Parts of the Midwest are really going through it. First, a bomb cyclone thrashed much of the middle of the country, bringing strong winds, heavy rain, and blinding snow. Then that resulted in massive flooding — and it isn't over just yet. While communities grapple with the disasters, here's how to help flood victims in the Midwest, because times are tough.

If you've missed it, the flooding occurred after downpours of rain and snow swelled rivers in the Midwest region and compromised around 200 levies in Nebraska, Iowa, Missouri ,and Kansas, per USA Today. It's been so bad that in Missouri, the outlet reports, at least three levies have been covered by water and in parts of Iowa, only the top halves of homes and stores are visible. The flooding has reportedly resulted in the deaths of at least three people, thousands of evacuations, and millions of dollars of damage.

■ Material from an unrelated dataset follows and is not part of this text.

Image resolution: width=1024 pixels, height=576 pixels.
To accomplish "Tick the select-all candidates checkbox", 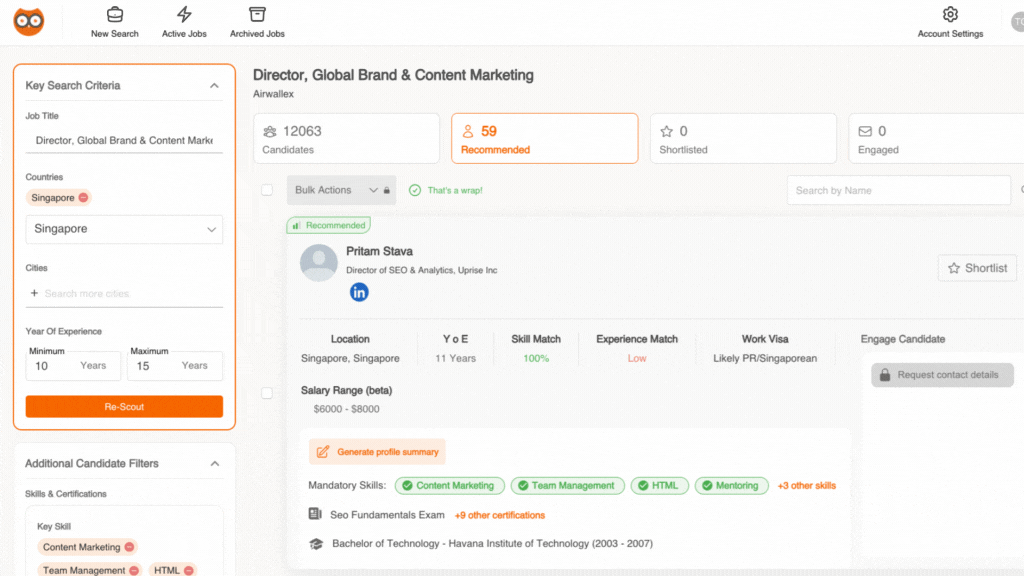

And there could be more to come, as rivers in at least 40 locations, including Nebraska and Illinois, have risen to historic levels. The National Weather Service reports that portions of the central plains and upper Midwest should be on standby for more flooding throughout the remainder of the week of March 17. "The enormous volume of water ... is currently compromising the majority of the federal levee systems along the Missouri River from the confluence of the Platte River to Rulo, Nebraska," the Army Corps of Engineers added in a March 17 statement.

As residents try to recover from the latest disaster while preparing for another, officials have asked the public to share a helping hand. Check out these few things you can do, because the time to stick together is now.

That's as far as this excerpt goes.